The View From Frankfurt

In Frankfurt earlier this month, the question I was most frequently asked was: “What are you hearing about price increases?”

With the costs of basic home textiles ingredients such as cotton, polyester and feathers all up sharply and likely to remain steep so for the foreseeable future, it would appear there's not much left to cut.

Manufacturers — whether they were working the Heimtextil show or exhibiting — said no major U.S. retailer wants to be the first to raise prices. I heard from some that customers are attempting to set deadlines after which they will not accept price increases. Several suppliers told me product will be de-speced to hold price increases to a minimum. Raw materials price hikes are too large to be covered entirely by de-specing, they said, and manufacturing margins are too low to give anything further away.

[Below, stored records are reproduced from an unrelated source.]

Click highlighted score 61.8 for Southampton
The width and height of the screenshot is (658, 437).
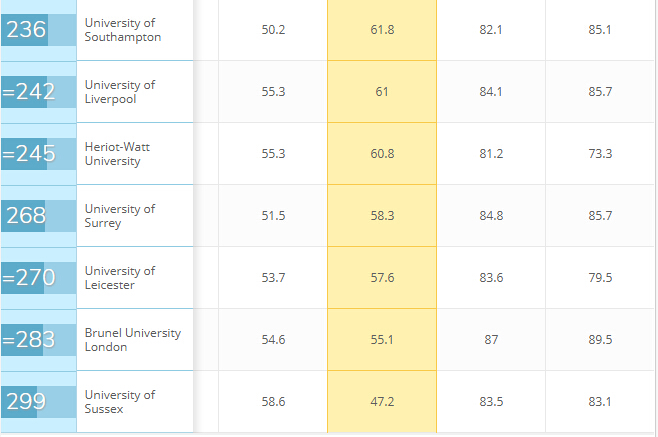click(382, 30)
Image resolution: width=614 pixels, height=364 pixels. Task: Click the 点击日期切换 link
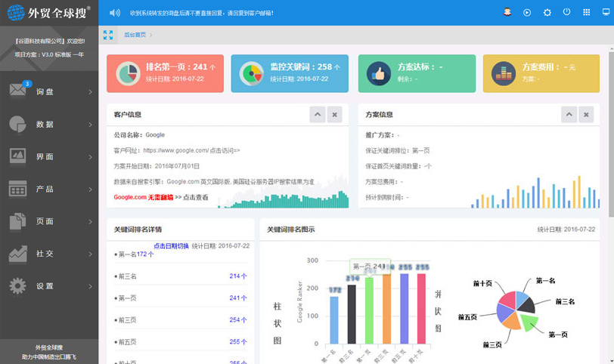pos(171,245)
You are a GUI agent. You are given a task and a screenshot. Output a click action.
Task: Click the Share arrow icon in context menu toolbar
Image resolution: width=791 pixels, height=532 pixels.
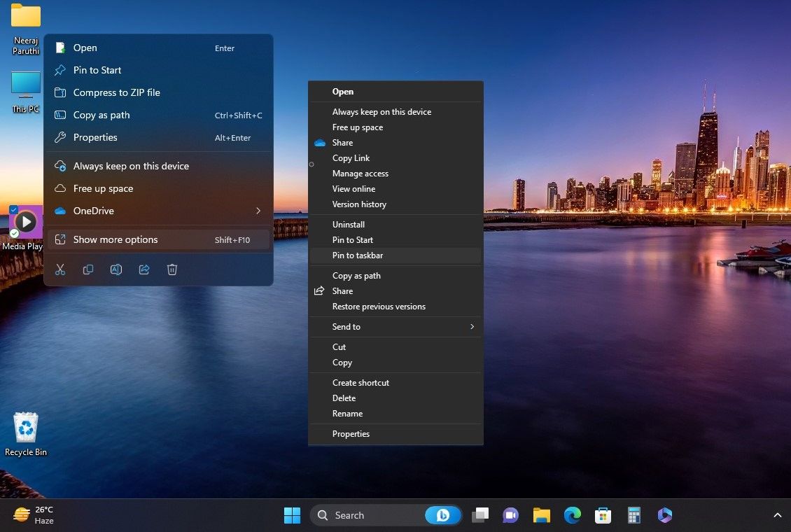(x=144, y=270)
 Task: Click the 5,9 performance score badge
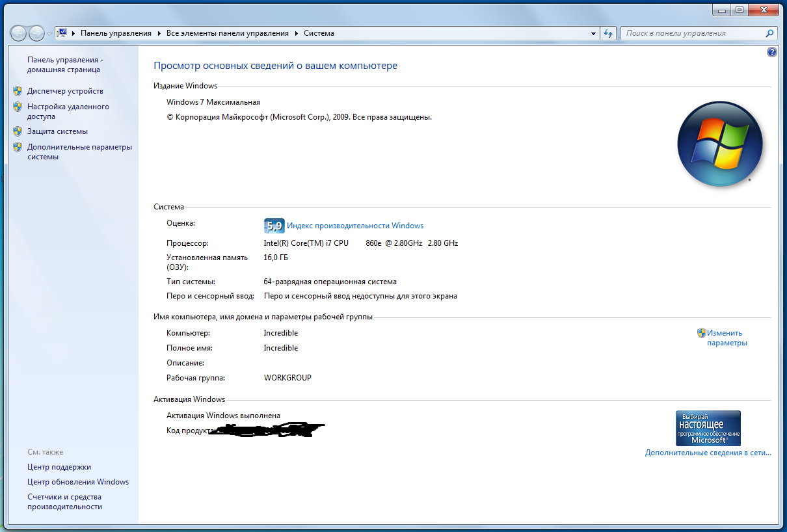point(274,226)
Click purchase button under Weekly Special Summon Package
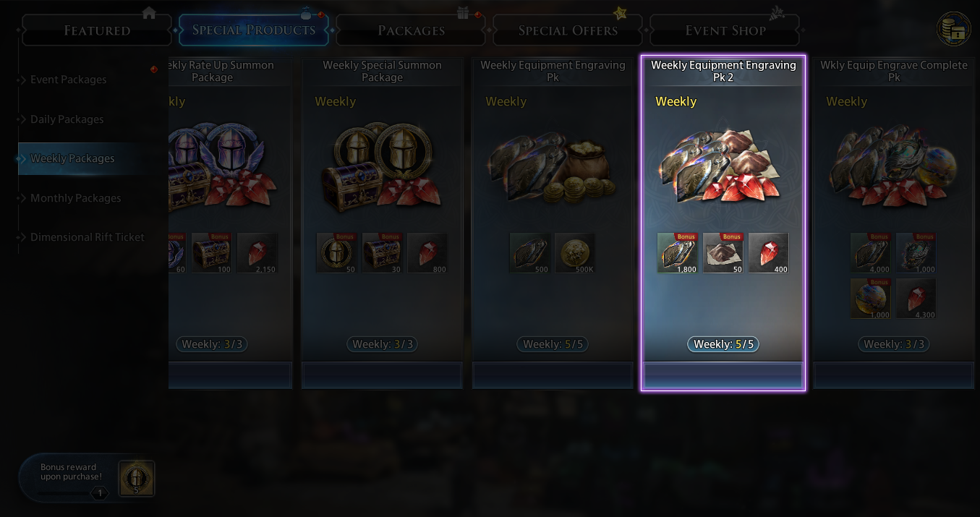This screenshot has width=980, height=517. point(382,376)
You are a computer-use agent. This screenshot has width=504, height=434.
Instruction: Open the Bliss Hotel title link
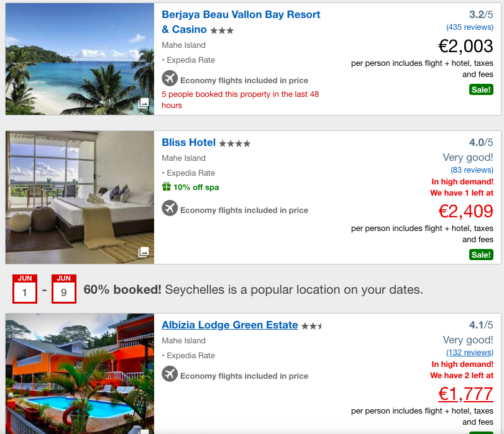(x=189, y=142)
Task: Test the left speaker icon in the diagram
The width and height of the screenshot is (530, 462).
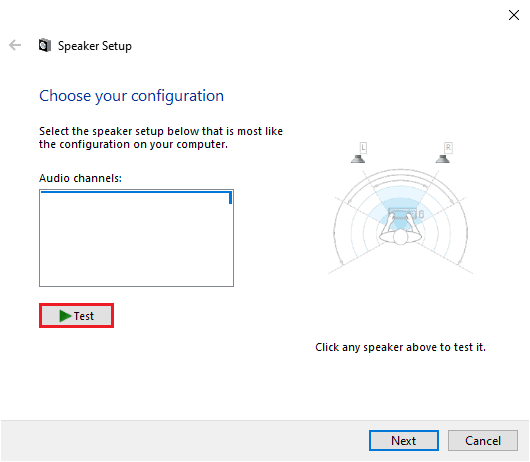Action: pyautogui.click(x=358, y=159)
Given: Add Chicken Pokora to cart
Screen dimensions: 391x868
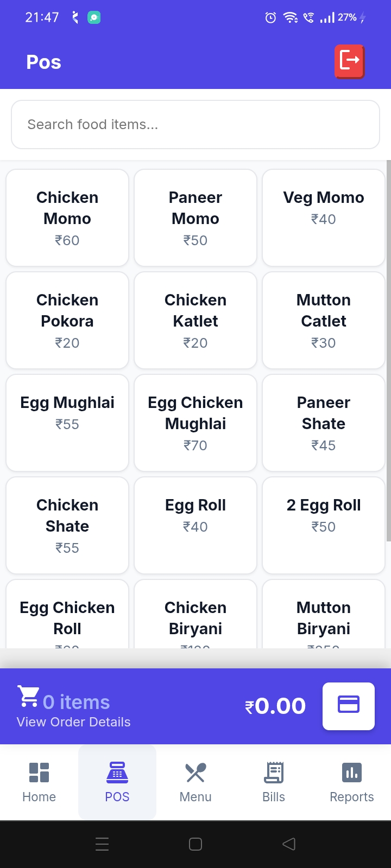Looking at the screenshot, I should point(67,320).
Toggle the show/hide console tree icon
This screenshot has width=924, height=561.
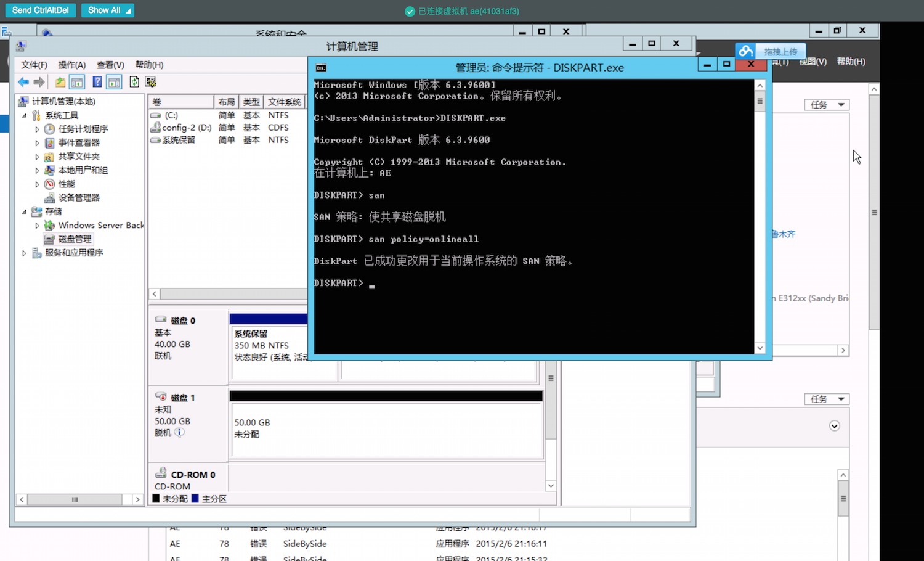pyautogui.click(x=77, y=82)
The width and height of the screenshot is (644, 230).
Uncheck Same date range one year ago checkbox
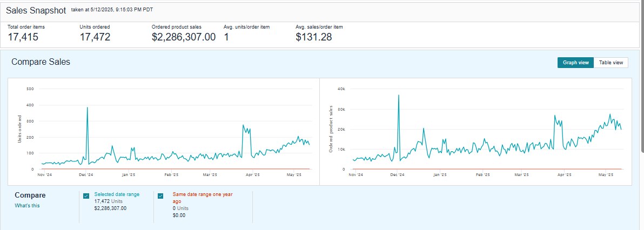pyautogui.click(x=161, y=196)
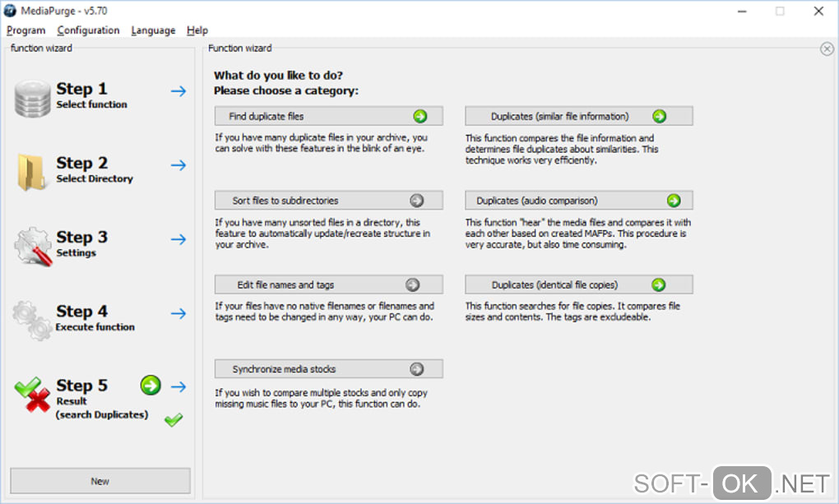The width and height of the screenshot is (839, 504).
Task: Choose Sort files to subdirectories
Action: click(328, 201)
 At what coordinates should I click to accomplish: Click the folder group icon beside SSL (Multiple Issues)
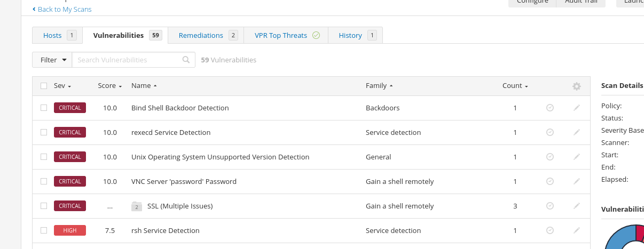point(137,206)
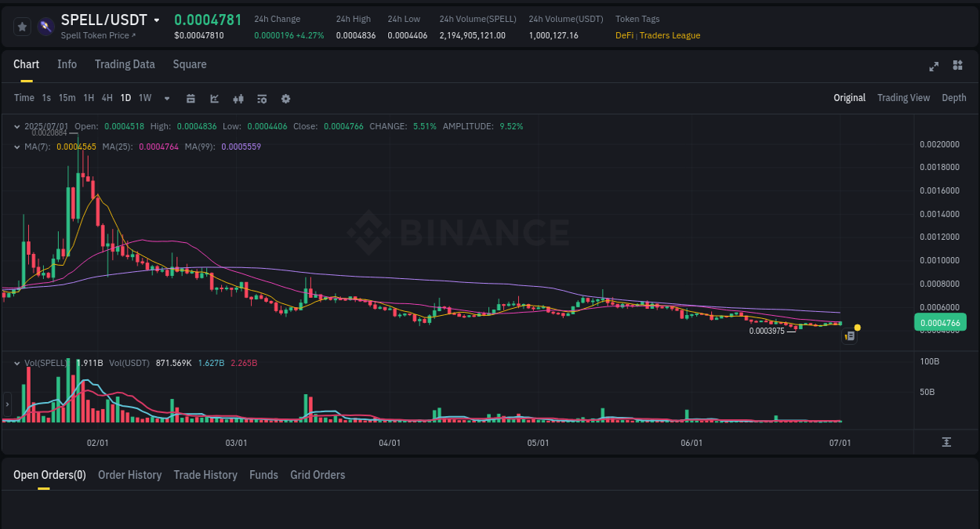Viewport: 980px width, 529px height.
Task: Open the left panel arrow on chart edge
Action: coord(6,404)
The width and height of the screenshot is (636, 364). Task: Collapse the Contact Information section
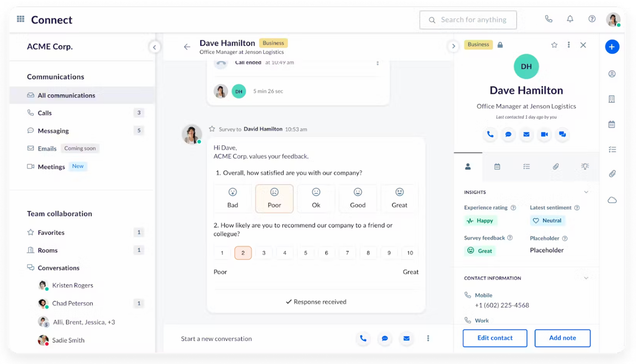click(586, 278)
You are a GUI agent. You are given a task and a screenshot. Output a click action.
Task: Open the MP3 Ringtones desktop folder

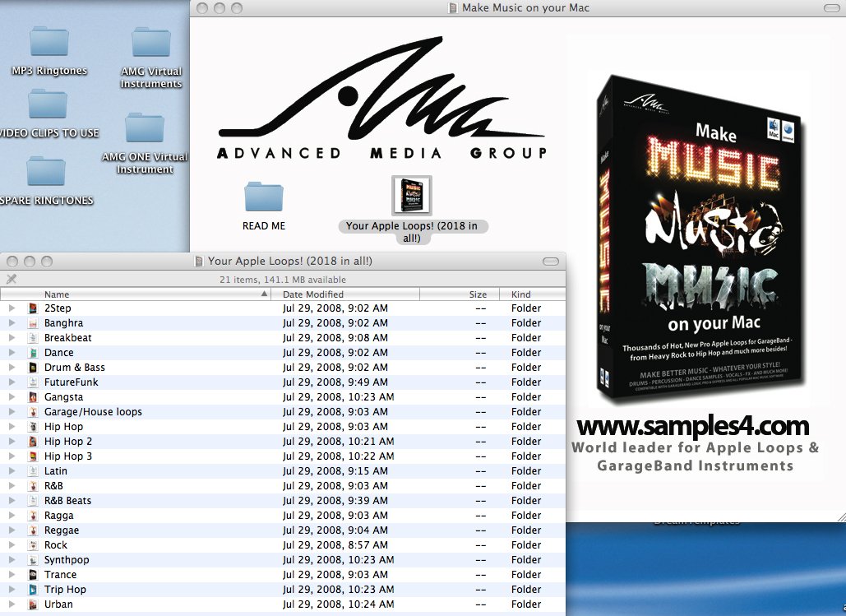coord(49,41)
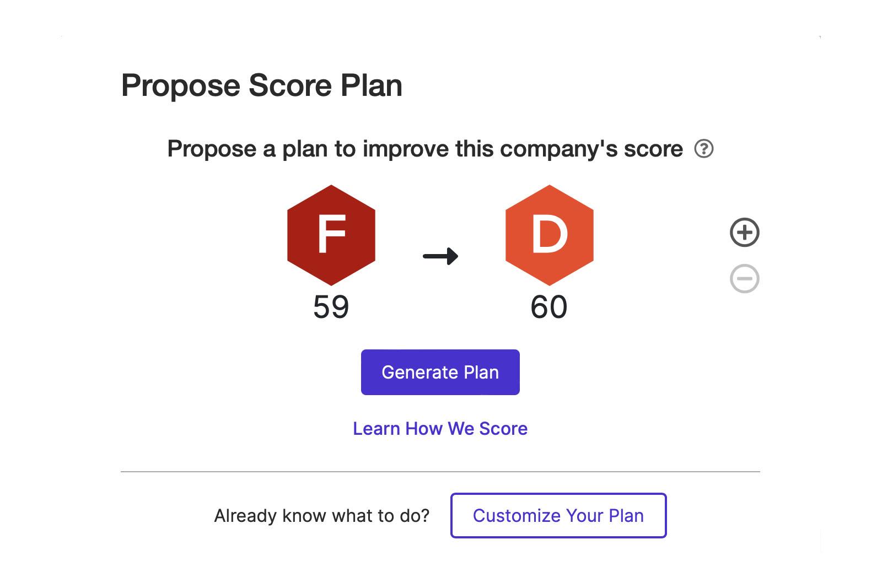Select the target score number 60
This screenshot has width=882, height=588.
pyautogui.click(x=549, y=307)
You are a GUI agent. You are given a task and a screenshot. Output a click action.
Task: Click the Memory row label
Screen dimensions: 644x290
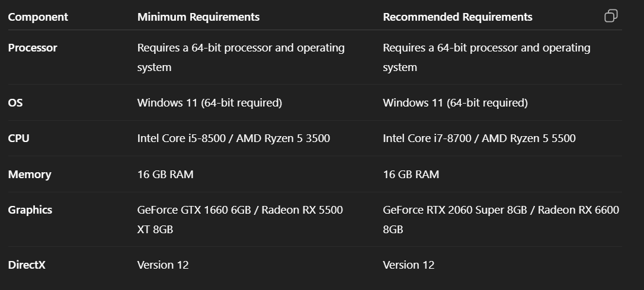[x=30, y=175]
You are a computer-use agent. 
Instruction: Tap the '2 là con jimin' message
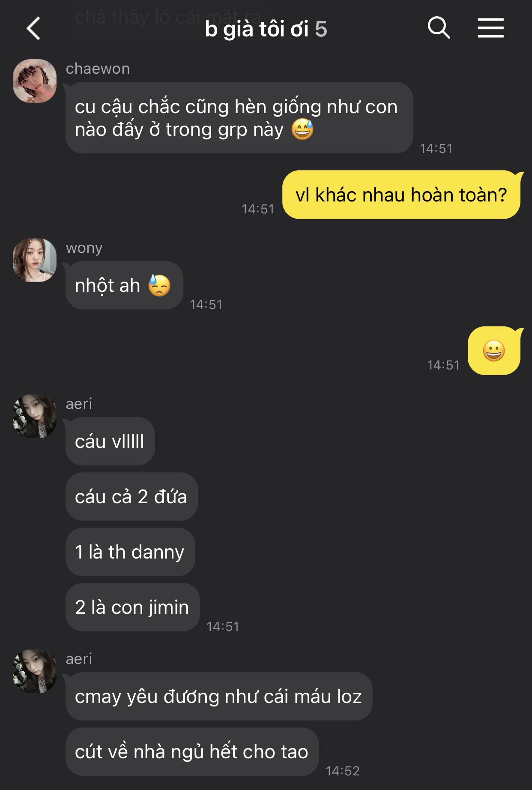point(133,607)

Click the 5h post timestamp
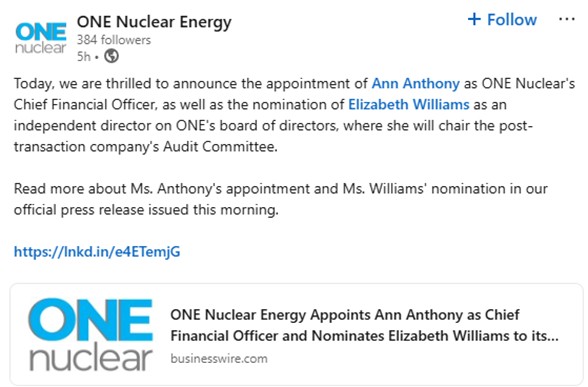click(84, 57)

That was the big angst. Overall, the mood was positive compared to a year ago. Inventories had thinned to the point that orders for the first six months of the year look decent. The big question: What happens when those goods hit the shelves? Will replenishment orders follow? If so, at what pace?

I was heartened when Messe Frankfurt put out its attendance report last week to see the show had gained a couple of thousand visitors this year. Final tally: 72,000. On opening day, it felt about the same to me as 2009, and on the second day it seemed to pick up a bit. The throngs of U.S. attendees that once characterized the show are no longer in the aisles, and many U.S. retailers sent sourcing personnel rather than buyers.

I ran across one U.S. textiles veteran who was attending the show for the first time, and he was absolutely delighted with it. He flew in his team from China so they could meet with their sources in one place and brought along his U.S. team to meet with sources from other countries.

Exhibitors who sell globally beyond the United States had a generally positive outlook for the year in terms of better business opportunities. While the U.S. market still represents the big kahuna, they remind us, it's not the only country with consumers.

All in all, it was a satisfactory week.